Hong-Guo Yu

A cell biologist at the Florida State University discovered that when a major molecular player called as Pds5 goes missing; chromosomes apparently fail to separate and pair up properly, and this might lead to birth defects like Down syndrome. This was found by using yeast genetics and a new system to selectively eliminate a single protein from the cell division process known as meiosis.

This finding is said to be landmark. The study throws new light on the protein Pds5, its critical regulatory role during meiosis, and the effect of its nonattendance on the molecular-level genesis of human chromosomal birth defects that may comprise of Down, Edwards, Patau, Turner, Klinefelter’s and XYY syndromes. This study may add to the gradual development of targeted, molecular-level interventions.

Hong-Guo Yu, principle investigator, an assistant professor in FSU’s Department of Biological Science, commented, “To produce a genetically balanced gamete (sperm and egg), the cell must contend with two sets of chromosome pairs, homologs and sisters. Homologs are the nearly identical chromosomes inherited from each parent; sisters are exactly identical pairs that are produced like photocopies as part of normal cell division.”

He further explained, “During normal meiosis, the process of division that halves the number of chromosomes per cell, my colleagues and I discovered that Pds5 regulates the pairing and synapsis (joining together) of ‘mom and dad’ homologs. We also learned that Pds5 plays a vital role in the synaptonemal complex, a glue-like protein structure that homologs use to literally stick together as they pair up. In addition, we found that, although sister chromatids enter meiosis in very close proximity to one another, Pds5 acts to inhibit synapsis between them, a good thing because, then, meiotic conditions support the necessary pairing of homologs.”

As a result, a chromosomal catastrophe may be generated by eliminating Pds5 during meiosis.

Yu mentioned, “In order to observe what happened when the Pds5 went missing from the process, we performed a ‘molecular genetics trick’ that had never been applied to this particular protein before, and it worked. We successfully engineered yeast cells that shut down Pds5 only during meiosis, but not when they were vegetative.”

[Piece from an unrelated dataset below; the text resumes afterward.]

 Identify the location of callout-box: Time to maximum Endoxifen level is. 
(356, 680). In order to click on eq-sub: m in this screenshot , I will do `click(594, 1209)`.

Consequently, Pds5 was absent and so could not adjust homolog organization and transmission in the meiotic yeast cells. The synaptonemal complex, which usually could support the synapsis of homologs by apparently forming a sticky bond along their entire length, supposedly failed to form. In the meiotic fault that followed, the identical sister chromosomes supposedly started to synapse instead.

Yu remarked, “When Pds5 is removed and sister chromatids become synapsed as a result, the segregation and recombination of homologs essential for genetic diversity fails. This finding is highly important, because failure to generate a crossover between homologs leads to chromosome missegregation and can cause human chromosomal birth defects such as Down syndrome, which affects about one in 800 newborns in the United States.”

Yu commented, “Now, we are investigating the other factors that interact with Pds5 during meiosis to regulate chromosome segregation and homolog synapsis. “Long term, we hope to achieve a comprehensive understanding of the molecular mechanisms behind chromosomal birth defects and see our research contribute to the creation of targeted interventions during meiosis.”

Yu believes that this ground breaking study may have considerably extended earlier observations of the function of Pds5 in the supposed configuration of meiotic chromosome structure.

This finding was published in the Journal of Cell Biology.